Problem description:
The lines to copy are those holding the string "computer" in the entries below.

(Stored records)
◇ ◇ ◇ ◇ ◇

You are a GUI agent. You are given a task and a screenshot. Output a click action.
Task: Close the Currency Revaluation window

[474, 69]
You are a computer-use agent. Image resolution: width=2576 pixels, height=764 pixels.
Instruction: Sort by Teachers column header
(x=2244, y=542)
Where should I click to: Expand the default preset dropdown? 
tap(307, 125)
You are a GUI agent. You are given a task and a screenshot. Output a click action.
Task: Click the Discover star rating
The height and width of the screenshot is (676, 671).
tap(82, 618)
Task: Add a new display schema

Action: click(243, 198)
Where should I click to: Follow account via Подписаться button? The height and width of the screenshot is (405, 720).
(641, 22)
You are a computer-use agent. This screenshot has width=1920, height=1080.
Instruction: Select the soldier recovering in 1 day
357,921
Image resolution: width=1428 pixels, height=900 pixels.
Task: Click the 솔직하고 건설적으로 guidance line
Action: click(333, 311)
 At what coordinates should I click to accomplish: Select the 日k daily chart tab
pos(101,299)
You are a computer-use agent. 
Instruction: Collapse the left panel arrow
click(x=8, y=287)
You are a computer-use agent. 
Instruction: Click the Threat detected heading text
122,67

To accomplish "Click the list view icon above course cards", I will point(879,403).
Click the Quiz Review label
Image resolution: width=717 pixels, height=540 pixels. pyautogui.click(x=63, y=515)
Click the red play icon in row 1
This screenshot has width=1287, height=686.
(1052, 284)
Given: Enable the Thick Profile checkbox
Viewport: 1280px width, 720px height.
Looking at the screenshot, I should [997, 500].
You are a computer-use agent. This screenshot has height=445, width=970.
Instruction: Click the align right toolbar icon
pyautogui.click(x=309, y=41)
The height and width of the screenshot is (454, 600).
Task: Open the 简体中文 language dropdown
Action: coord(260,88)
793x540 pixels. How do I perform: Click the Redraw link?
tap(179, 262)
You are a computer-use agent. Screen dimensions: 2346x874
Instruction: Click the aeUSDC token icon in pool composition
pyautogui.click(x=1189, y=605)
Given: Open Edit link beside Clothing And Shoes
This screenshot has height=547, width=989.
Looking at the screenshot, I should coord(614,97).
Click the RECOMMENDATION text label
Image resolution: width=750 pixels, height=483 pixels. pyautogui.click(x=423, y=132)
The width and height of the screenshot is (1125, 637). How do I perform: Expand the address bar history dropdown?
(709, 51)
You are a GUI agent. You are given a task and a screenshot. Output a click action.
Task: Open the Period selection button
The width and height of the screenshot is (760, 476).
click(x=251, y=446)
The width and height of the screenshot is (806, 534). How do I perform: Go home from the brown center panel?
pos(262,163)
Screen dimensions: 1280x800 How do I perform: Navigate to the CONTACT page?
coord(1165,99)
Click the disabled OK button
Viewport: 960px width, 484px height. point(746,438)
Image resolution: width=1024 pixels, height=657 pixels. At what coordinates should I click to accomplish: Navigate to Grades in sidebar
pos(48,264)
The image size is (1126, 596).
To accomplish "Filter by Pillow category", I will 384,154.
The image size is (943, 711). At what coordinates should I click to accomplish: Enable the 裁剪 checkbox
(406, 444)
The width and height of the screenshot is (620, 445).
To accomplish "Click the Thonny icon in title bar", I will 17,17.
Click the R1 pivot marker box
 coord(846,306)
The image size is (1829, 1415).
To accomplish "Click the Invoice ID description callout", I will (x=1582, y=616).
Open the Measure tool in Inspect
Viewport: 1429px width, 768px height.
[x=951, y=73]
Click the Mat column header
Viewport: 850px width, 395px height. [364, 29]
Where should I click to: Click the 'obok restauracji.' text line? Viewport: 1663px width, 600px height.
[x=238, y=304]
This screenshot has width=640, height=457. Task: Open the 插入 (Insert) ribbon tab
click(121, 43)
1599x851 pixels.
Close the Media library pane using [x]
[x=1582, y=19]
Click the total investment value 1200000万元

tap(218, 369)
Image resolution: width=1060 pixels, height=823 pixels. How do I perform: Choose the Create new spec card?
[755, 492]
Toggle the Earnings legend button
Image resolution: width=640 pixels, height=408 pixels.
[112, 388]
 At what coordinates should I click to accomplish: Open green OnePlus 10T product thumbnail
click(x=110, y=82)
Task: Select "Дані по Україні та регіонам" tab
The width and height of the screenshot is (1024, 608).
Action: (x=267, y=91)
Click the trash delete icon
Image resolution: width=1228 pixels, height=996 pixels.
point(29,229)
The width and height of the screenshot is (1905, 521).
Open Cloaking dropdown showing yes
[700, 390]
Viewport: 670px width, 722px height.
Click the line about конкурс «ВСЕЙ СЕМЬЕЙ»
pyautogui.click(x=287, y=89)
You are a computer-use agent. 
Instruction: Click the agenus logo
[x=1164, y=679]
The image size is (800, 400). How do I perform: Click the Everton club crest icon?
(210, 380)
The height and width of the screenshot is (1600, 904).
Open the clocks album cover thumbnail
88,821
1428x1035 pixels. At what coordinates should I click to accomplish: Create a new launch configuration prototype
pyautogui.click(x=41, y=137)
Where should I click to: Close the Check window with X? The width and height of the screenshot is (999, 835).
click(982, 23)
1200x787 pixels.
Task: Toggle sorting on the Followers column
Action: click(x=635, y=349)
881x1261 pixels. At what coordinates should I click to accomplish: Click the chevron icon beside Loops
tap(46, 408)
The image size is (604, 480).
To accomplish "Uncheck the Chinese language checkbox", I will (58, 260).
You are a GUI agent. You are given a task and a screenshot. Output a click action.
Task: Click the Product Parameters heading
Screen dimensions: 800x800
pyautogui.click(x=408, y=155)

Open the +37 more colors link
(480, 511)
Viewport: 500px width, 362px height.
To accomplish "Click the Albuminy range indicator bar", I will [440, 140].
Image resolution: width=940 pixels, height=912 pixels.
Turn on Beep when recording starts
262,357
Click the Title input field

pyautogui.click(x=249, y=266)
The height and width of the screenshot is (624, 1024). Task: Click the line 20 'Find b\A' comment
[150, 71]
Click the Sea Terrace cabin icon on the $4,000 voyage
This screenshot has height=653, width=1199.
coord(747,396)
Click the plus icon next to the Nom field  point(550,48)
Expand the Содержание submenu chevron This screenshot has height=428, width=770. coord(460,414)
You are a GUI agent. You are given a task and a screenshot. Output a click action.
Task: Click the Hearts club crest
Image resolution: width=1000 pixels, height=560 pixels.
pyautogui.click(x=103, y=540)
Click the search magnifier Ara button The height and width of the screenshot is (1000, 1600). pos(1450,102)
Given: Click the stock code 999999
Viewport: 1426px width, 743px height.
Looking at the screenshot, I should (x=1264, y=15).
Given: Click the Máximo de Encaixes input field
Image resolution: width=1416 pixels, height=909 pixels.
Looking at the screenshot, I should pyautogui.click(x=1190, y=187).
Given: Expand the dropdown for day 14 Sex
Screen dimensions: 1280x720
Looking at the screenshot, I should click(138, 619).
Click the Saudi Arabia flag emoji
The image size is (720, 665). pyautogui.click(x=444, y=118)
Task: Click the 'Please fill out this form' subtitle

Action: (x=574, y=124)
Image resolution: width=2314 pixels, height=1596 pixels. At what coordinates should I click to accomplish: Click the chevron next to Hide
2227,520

◇ ◇ ◇ ◇ ◇

Problem solution:
You are a computer-use agent. Image resolution: width=2576 pixels, height=764 pixels.
You are a computer-use agent. This screenshot has width=1920, height=1080.
You are a computer-use agent. 
You are a computer-use agent. 
You are a computer-use agent. This screenshot has height=445, width=970.
You are a computer-use agent. Screen dimensions: 2346x874
You are a computer-use agent. 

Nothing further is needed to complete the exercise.